━━━ Excerpted passage

Sharp questioning Thursday by a divided panel of appellate judges considering Utah’s ban on gay marriages showed that, while same-sex marriage has had a remarkable winning streak lately, its legal status remains uncertain.
The three judges of the 10th Circuit Court of Appeals were divided over how much the landscape has changed since the U.S. Supreme Court last year struck down the Defense of Marriage Act. The high court found that the law violated gay couples’ due process rights by forbidding the federal government from recognizing their marriages.
An attorney representing three Utah gay couples argued that meant any state law that bars gays from something as fundamentally important as marriage should be voided. Eight federal judges have, to varying degrees, agreed since the Supreme Court ruling, striking down a series of state gay marriage bans, or bans on recognizing same-sex marriages from other states.

━━━━━━
━━━ Excerpted records

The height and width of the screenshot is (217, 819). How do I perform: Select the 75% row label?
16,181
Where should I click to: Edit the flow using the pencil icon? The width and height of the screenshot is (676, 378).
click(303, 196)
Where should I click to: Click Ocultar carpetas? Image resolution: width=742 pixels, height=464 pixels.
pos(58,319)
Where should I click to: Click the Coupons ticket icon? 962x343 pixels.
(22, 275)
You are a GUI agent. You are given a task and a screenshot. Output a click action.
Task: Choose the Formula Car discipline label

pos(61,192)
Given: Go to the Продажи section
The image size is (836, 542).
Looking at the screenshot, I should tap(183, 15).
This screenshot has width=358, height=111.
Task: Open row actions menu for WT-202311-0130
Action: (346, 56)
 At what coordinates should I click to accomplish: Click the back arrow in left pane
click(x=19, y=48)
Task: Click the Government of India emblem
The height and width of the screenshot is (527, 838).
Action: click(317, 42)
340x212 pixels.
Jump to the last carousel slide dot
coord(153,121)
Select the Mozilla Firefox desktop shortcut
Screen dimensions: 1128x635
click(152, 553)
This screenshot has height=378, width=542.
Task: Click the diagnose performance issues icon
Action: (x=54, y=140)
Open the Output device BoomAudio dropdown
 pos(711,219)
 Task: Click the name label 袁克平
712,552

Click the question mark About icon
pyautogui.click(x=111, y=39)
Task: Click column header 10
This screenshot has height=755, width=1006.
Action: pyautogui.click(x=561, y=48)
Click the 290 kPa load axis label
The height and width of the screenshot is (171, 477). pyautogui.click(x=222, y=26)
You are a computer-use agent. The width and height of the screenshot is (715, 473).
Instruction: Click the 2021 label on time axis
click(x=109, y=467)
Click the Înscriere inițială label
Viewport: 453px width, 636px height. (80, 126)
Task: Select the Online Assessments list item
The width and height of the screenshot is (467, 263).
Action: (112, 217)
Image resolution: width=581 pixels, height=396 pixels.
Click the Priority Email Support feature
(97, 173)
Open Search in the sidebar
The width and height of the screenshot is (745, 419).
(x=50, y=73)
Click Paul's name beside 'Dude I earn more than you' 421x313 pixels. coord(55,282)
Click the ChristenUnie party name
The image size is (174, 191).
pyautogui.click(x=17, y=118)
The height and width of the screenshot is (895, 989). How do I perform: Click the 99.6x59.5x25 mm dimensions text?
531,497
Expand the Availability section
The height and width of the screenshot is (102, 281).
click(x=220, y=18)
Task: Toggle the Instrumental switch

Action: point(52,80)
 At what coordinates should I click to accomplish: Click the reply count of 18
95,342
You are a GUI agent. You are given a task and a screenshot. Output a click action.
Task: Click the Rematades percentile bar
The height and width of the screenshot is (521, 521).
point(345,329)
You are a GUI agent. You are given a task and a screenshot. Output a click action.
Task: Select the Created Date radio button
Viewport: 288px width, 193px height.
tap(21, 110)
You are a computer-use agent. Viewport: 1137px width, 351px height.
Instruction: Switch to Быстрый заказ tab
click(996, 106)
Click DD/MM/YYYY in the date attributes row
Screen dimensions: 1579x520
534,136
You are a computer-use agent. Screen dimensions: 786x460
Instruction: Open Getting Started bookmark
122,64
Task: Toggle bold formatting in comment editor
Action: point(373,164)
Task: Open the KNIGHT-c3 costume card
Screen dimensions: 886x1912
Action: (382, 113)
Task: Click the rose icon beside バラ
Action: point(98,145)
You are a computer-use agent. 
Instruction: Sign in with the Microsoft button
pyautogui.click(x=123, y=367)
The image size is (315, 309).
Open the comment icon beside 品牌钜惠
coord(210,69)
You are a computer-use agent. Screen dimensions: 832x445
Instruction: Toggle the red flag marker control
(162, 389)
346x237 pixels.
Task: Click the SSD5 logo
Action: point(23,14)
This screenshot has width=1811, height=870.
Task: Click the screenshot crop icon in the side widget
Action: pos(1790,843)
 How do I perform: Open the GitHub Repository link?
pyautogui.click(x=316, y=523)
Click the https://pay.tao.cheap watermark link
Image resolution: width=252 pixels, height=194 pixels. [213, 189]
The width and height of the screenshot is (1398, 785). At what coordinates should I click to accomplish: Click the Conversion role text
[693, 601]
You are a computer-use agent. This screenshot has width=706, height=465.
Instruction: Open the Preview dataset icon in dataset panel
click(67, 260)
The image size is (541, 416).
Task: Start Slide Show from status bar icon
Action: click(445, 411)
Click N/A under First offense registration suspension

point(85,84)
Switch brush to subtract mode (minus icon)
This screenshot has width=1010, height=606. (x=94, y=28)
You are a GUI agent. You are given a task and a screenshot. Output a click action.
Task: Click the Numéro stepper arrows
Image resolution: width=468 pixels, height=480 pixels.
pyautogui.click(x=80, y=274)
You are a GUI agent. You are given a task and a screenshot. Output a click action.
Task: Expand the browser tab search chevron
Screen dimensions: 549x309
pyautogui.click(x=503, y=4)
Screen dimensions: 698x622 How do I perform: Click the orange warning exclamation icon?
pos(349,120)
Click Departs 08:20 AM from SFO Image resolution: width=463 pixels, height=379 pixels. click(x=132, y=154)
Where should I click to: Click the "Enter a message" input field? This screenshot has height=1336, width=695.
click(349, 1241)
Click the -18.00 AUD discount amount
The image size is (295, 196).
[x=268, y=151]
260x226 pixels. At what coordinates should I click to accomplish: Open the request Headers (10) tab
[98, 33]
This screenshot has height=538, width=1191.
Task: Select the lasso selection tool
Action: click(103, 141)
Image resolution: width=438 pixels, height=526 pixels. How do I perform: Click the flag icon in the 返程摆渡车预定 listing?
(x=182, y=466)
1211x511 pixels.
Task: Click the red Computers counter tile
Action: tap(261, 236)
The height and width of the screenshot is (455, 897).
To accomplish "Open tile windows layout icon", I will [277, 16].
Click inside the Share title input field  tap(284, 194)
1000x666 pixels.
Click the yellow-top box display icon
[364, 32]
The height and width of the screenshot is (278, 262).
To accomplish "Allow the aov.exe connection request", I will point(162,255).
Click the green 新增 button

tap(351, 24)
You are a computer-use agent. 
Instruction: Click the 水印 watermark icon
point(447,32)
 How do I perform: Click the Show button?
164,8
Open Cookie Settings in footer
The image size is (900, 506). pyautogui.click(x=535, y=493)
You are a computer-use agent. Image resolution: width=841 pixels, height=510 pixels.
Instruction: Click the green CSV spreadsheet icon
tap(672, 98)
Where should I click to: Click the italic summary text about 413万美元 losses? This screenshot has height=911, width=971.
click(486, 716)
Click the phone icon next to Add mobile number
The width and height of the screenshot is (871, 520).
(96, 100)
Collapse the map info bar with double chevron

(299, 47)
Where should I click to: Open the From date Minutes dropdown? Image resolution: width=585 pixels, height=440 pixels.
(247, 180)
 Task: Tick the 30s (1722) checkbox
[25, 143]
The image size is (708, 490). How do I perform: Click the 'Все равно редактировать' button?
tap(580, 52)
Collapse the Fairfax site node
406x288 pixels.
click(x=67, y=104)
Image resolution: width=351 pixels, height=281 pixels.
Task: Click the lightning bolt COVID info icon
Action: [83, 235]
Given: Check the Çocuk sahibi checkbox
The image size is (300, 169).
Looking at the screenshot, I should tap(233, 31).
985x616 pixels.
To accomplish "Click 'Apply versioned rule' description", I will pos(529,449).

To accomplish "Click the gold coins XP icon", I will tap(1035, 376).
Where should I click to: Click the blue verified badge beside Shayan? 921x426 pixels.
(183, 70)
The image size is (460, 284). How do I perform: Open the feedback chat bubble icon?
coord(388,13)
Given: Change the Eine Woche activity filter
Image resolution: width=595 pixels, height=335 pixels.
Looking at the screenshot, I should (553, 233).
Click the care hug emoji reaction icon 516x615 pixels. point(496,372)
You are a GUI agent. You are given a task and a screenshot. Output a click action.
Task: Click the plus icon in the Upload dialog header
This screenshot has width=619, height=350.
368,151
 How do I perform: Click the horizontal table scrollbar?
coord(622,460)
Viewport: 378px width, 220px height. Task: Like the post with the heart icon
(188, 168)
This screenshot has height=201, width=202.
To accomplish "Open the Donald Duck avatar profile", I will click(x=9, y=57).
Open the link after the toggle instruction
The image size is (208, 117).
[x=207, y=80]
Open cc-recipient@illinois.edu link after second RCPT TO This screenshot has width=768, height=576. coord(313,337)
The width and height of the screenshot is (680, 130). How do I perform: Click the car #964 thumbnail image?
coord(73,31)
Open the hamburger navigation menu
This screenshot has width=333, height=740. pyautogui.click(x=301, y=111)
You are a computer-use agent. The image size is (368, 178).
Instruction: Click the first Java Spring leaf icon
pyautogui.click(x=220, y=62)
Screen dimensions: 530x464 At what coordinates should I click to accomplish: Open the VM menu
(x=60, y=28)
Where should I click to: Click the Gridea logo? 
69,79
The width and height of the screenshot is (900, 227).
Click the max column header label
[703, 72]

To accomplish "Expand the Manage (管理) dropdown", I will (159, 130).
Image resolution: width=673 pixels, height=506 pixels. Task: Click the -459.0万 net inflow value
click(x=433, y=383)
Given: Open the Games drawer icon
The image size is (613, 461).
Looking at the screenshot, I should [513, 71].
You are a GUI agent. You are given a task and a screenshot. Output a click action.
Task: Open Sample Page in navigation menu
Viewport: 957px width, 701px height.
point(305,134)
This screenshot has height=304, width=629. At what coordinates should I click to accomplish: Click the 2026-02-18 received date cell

━━━━━━

** Task **
Translate this sentence from the article on the appeal over Utah's same-sex marriage ban into Spanish: "The high court found that the law violated gay couples’ due process rights by forbidding the federal government from recognizing their marriages."

** Result for this exercise **
El alto tribunal determinó que la ley violaba los derechos al debido proceso de las parejas homosexuales al prohibir que el gobierno federal reconociera sus matrimonios.